WO1999055475A1

WO1999055475A1 - Method for hot pressing workpieces

Info

Publication number: WO1999055475A1
Application number: PCT/CH1999/000155
Authority: WO
Inventors: Raymond SCHÖNENBERGER; Andreas Matt; Michael Suter
Original assignee: Hatebur Umformmaschinen Ag
Priority date: 1998-04-24
Filing date: 1999-04-19
Publication date: 1999-11-04
Also published as: ES2182502T3; EP1073534A1; AU3135399A; EA200001100A1; EA002505B1; UA54590C2; KR20010042922A; JP3524496B2; CN1089653C; CN1298329A; US6286350B1; JP2002512888A; CZ20003924A3; KR100400706B1; CZ296945B6; TW453913B; EP1073534B1; DE59903173D1

Abstract

A device for hot pressing workpieces, comprising a matrix (5), an ejector (7) associated therewith that can move outwards and inwards and a pressure ram (1) that can move forwards and backwards. The ejector (7) is joined to a displaceable control piston (8) arranged in a pressure chamber (28). A liquid can flow out of the pressure chamber (28) via an exit hole (28) and a discharge line (23). A throttle (25) is arranged in the liquid discharge line (23) in order to retard the liquid as it flows outward and delay the extended ejector (7) as it is pushed back by the advancing pressure ram (1) in such a way that a workpiece (4) arranged between the ejector (7) and the pressure ram (1) is upset outside the matrix (5) and descaled.

Description

Process for hot pressing workpieces

The present invention relates to a method for hot pressing workpieces and an apparatus for carrying out this method, as defined in the preambles of independent claims 1 and 4.

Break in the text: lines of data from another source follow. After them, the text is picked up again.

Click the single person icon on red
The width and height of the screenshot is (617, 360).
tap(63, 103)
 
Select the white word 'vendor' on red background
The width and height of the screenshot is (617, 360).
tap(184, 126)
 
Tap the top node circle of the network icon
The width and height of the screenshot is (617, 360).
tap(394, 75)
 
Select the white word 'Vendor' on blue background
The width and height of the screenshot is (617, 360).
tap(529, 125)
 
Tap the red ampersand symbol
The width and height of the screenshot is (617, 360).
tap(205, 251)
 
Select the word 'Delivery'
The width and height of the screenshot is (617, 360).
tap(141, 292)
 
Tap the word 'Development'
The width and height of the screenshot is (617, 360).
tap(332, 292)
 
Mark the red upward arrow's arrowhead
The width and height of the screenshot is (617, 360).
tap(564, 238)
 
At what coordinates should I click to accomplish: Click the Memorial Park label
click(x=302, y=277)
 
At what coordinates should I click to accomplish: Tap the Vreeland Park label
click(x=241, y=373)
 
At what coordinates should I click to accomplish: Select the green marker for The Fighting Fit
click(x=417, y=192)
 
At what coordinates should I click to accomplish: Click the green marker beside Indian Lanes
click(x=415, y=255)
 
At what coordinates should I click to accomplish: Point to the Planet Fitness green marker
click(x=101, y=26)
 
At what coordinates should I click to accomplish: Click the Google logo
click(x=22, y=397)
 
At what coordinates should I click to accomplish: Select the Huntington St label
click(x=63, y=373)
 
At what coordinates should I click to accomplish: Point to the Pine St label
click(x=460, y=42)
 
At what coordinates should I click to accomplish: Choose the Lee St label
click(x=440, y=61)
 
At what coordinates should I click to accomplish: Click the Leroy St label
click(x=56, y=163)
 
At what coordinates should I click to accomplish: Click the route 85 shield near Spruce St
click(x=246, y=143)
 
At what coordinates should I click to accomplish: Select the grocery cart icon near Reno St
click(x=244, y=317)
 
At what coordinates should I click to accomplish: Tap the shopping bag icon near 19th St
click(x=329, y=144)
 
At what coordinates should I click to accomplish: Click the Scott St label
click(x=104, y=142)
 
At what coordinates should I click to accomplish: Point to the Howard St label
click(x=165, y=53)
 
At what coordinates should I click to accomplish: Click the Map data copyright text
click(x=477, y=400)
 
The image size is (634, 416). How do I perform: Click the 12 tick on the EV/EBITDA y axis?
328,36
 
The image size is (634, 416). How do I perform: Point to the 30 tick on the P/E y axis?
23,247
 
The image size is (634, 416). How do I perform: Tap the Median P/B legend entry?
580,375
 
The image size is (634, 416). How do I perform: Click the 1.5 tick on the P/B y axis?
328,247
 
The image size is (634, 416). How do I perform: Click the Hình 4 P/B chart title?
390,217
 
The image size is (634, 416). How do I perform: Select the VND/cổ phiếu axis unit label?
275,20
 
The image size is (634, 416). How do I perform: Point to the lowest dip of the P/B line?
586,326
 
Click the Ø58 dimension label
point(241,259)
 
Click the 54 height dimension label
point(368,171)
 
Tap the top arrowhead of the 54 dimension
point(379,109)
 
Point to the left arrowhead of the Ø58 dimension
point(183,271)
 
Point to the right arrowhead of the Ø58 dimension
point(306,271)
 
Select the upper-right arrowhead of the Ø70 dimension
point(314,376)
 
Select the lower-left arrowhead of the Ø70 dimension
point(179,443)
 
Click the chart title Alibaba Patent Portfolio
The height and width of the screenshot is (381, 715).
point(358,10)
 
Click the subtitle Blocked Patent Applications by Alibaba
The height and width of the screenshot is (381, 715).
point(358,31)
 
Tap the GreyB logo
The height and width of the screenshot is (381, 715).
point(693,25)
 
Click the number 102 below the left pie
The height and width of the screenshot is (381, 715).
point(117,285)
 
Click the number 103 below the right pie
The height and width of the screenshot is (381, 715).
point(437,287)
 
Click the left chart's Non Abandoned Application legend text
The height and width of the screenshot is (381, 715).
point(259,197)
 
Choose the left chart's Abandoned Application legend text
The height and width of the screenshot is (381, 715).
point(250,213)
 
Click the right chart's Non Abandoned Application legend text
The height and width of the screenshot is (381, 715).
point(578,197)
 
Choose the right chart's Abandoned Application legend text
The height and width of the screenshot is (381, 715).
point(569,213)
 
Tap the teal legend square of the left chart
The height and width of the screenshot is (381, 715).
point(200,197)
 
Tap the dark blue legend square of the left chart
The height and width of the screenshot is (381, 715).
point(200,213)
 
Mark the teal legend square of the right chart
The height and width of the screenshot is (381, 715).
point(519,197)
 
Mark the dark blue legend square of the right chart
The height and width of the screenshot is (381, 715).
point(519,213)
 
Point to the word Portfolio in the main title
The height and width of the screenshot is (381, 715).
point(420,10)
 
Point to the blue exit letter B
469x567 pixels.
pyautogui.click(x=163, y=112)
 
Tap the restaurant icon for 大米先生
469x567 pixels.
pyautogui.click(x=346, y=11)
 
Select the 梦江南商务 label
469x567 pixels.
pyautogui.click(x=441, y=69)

In hot pressing, a cylindrical workpiece is usually first sheared off from a metal rod heated to the forging temperature. Due to the heating, the workpiece is covered by a scale coating, i.e. surrounded by an oxide layer that flakes off when the workpiece is formed. There are basically two options for descaling:

a) The workpiece with scale is introduced into the first or only die of a hot-forming machine and the scale is broken off from the workpiece there during the compression molding with the aid of a press ram.

b) The workpiece with scale is pre-compressed and descaled outside a die in a first forming station and inserted into the first or only die of the hot-forming machine in a second forming station and compression-molded there.

A multi-stage hot-forming machine, in which the scale in the die of the first forming station is broken off from the workpiece, is described in Japanese Utility Model No. 2521909. The flaking off of the scale inside the die has the disadvantage that the scale is largely pushed back into the workpiece. This has one - 2 - Inferior surface quality results, which requires more extensive post-processing and more machining allowance, which increases the material requirement and thus the cost per workpiece.

These disadvantages are avoided by hot forming machines, in which descaling takes place in a separate first forming station. Such a hot forging press is described in CH 594 454, in which the workpieces are pre-compressed outside of a die by a press ram, which is also called free upsetting, the scale breaking off and falling off the workpieces. The descaled and pre-compressed workpiece is then transported with a pair of pliers to the second forming station and inserted into the die there, where it is pressed.

This ensures that the chipped scale is not pressed back into the workpiece, but an additional forming step is required for this. In addition, the outer diameter of the pre-compressed workpiece varies, since the compressive force is greater with an empty adjacent forming station, which can occur, for example, after the metal rod ends have been dropped in normal operation, than with full neighboring forming stations. A self-centering transport tongs are therefore practically indispensable for transporting the workpiece.

In view of the disadvantages of the previously known descaling processes described above, the invention is based on the following object. A method for hot pressing workpieces of the type mentioned at the outset is to be created, in which descaling of the workpieces takes place outside of a die, without additional shaping - 3 -

Station is needed.

This object is achieved by the hot pressing method according to the invention, as defined in independent claim 1. Claim 4 relates to an inventive device for performing the method and claim 13 to a hot-forming machine with such a device. Preferred design variants result from the dependent patent claims.

The essence of the invention is that in a method for hot pressing workpieces, in which a workpiece heated to the forging temperature is changed outside of a die by pre-upsetting by means of a press ram and then pressed into the desired shape in one or more dies Pre-upsetting and compression molding in the first or only die is carried out by the same press ram in the same movement cycle of the press ram.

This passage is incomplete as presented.